Mission Overview SpaceX is targeting launch of NASA’s Transiting Exoplanet Survey Satellite (TESS) took place on Wednesday, April 18, from Space Launch Complex 40 (SLC-40) at Cape Canaveral Air Force Station, Florida.
TESS will be deployed into a highly elliptical orbit approximately 48 minutes after launch. Following stage separation, SpaceX will attempt to land Falcon 9’s first stage on the “Of Course I Still Love You” droneship, which will be stationed in the Atlantic Ocean. Payload The Transiting Exoplanet Survey Satellite is NASA’s next planet finder, led out of the Massachusetts Institute of Technology Kavli Institute for Astrophysics and Space Research. TESS will discover new potential planets orbiting bright host stars relatively close to Earth.

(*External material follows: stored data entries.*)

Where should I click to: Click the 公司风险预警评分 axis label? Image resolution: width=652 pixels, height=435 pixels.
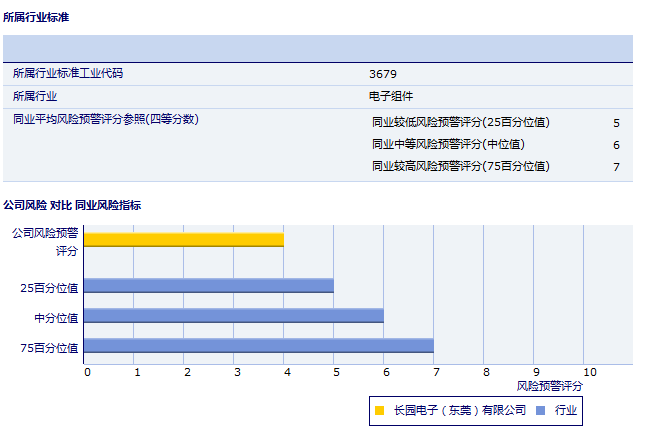coord(45,241)
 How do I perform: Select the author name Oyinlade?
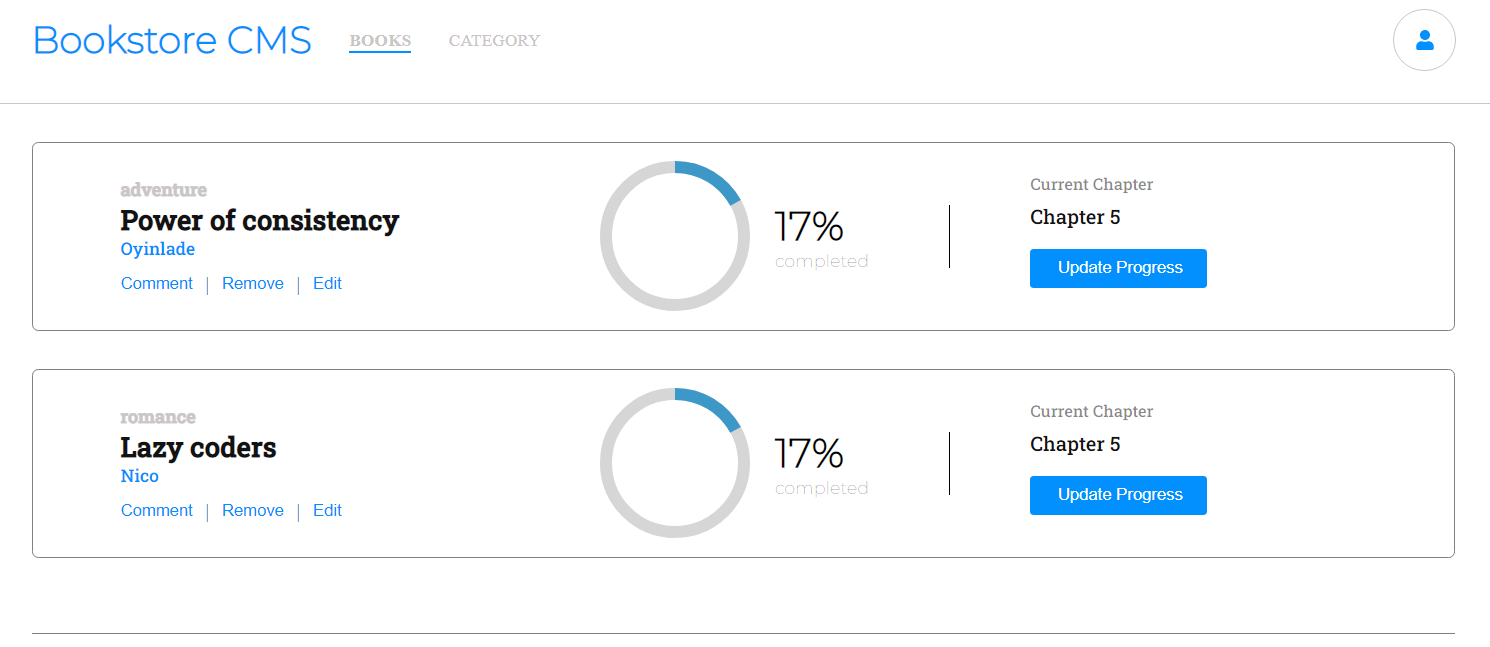(x=158, y=249)
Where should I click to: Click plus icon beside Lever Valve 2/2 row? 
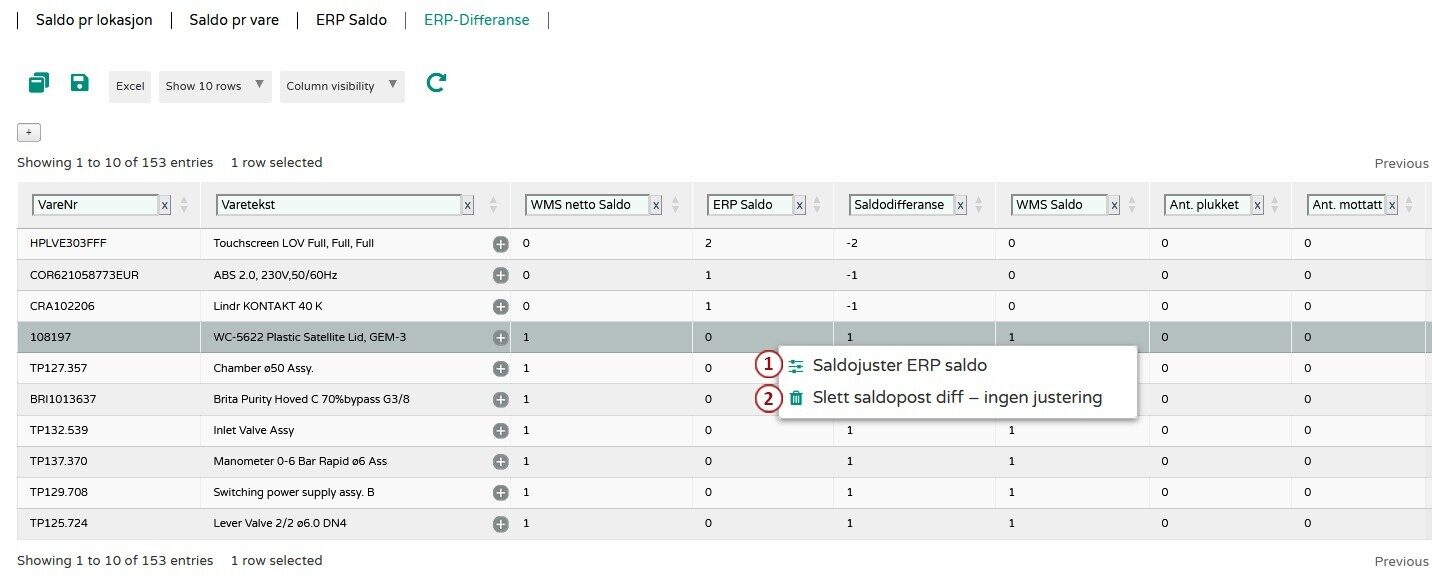(x=500, y=523)
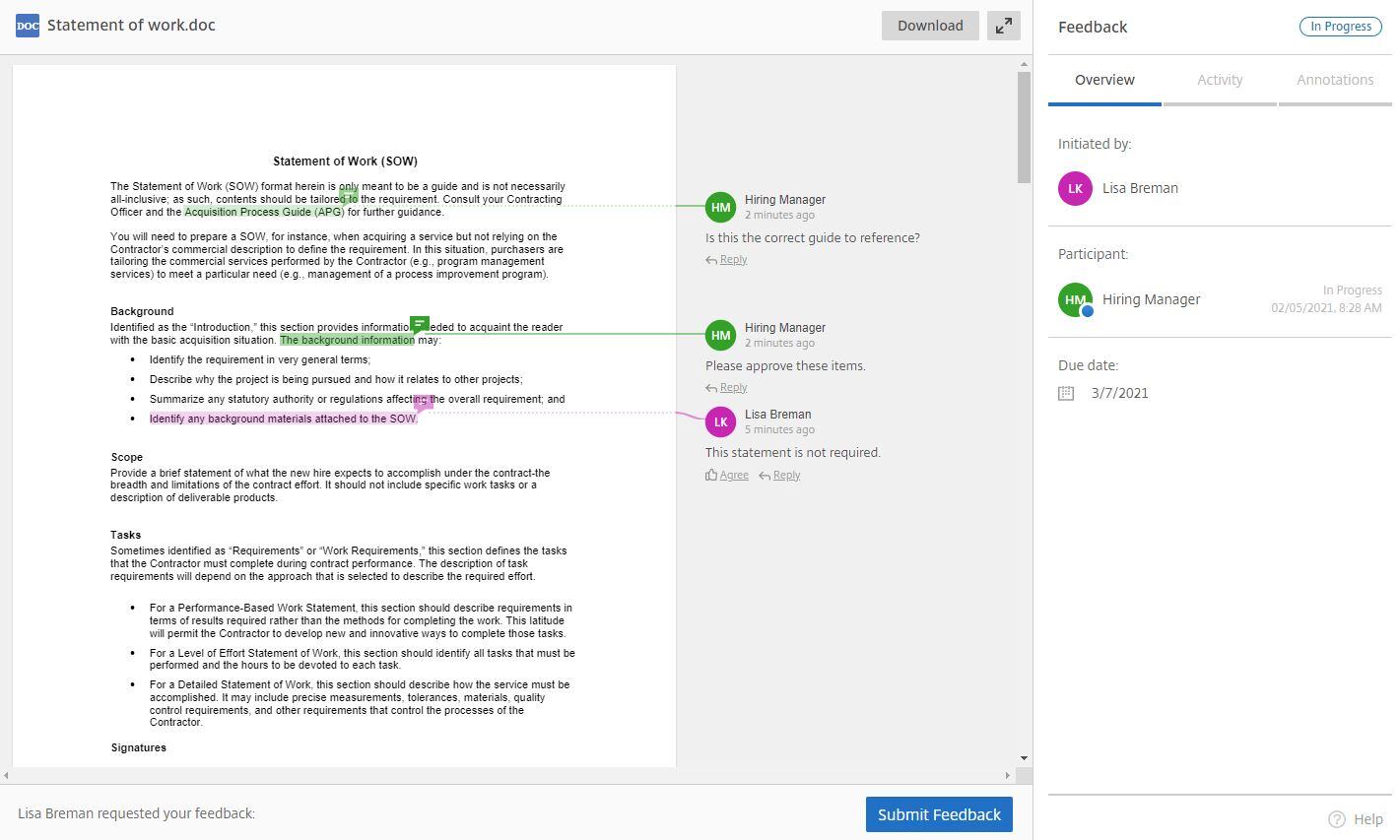Reply to 'Is this the correct guide' comment
1400x840 pixels.
(727, 260)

In a two-year survey of the solar neighborhood, TESS will search for tell-tale dips in the brightness of stars that indicate an orbiting planet regularly transiting across the face of its star. The satellite is expected to catalog thousands of exoplanet candidates around a wide range of star types, including hundreds of planets that are less than twice the size of Earth. The TESS mission is expected to find planets ranging from small, rocky worlds to gas giants. Launch Facility Space Launch Complex 40, Cape Canaveral Air Force Station, Florida.
SpaceX’s SLC-40 at Cape Canaveral Air Force Station is a world-class launch site that builds on a strong heritage. The site, located at the north end of Cape Canaveral Air Force Station, was used for many years to launch Titan rockets, among the most powerful in the U.S. fleet. SpaceX took over the facility in May 2008.